Boucher, whose career varied from politics and telecommunications to inspiring the state's summer baseball league, died at 2:15 p.m. Friday at his Anchorage home. He was surrounded by members of his large family, said his daughter, Lara Boucher.
"He leaves an everlasting legacy," she said. "I never quit learning about things of his life, people he influenced, the opportunities he had in his life. One of his most amazing legacies is that he loved to bring people together and he inspired them from all walks of life, everyone from statesmen to convicted criminals."
Boucher, who suffered a stroke in 2005, began slipping in health about six months ago, according to Lara Boucher, a daughter with his fourth and surviving wife, Vicky.
He was born in Nashua, N.H., on Jan. 27, 1921, shortly before his soldier father died from the lingering effects of exposure to mustard gas in the World War I Battle of Verdun of 1916. As a child, his mother developed multiple sclerosis and Boucher and his brother were placed in an orphanage.
His family said Boucher earned his lifelong nickname after President Franklin Roosevelt met the red-haired boy and said, "They ought to call you Red." The family said he ended up in Alaska after campaigning for a young senator from Massachusetts by the name of John F. Kennedy, who told him there was great potential in the far north territory.
He arrived in Fairbanks in 1958 — a year before Alaska became a state — after serving 20 years in the Navy. Among his early accomplishments in the state, the baseball lover founded the Fairbanks Goldpanners baseball team in the 1960s, setting up the roots of the Alaska Baseball League. Earlier this year, Boucher was inducted into the Alaska Sports Hall of Fame.
He entered politics by way of the Fairbanks City Council, then served as mayor in 1966.
He served as lieutenant governor under two administrations, beginning in 1970. He later was elected to the state House of Representatives, then served on the Anchorage Assembly.
Another interest was telecommunications, sparked by the first Apple computers, a technology he envisioned connecting the world. He became known as a telecommunications whiz whose successes including a crusade to boost Internet access in remote villages.

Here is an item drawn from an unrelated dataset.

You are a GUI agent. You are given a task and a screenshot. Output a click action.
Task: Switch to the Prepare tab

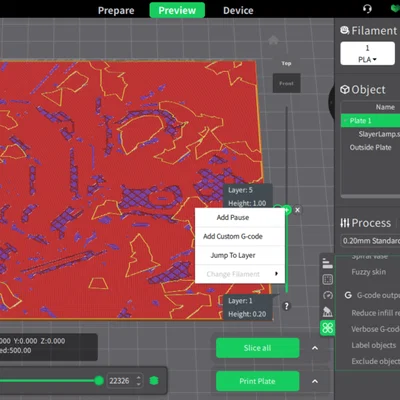pyautogui.click(x=116, y=11)
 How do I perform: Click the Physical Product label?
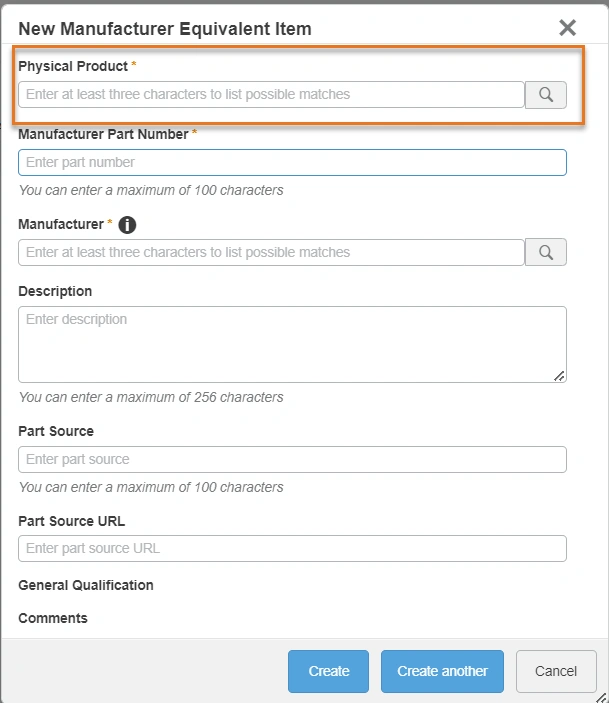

Rev. Karl Clauson, Boucher's former pastor in Anchorage, recalled their first meeting seven years ago. Boucher approached him after a church service, clapped a hand on the red-haired minister's shoulder and said, "They call me Red but I think I could call you Red," said Clauson, who now lives in Irvine, Calif.
"Red was a very unique man. He had a zeal and a passion for life and God like few people I've met," he said. "Nothing excited Red more than seeing people win spiritually and the disenfranchised getting help."
A public memorial is scheduled for 12 p.m. June 26 at ChangePoint church in Anchorage.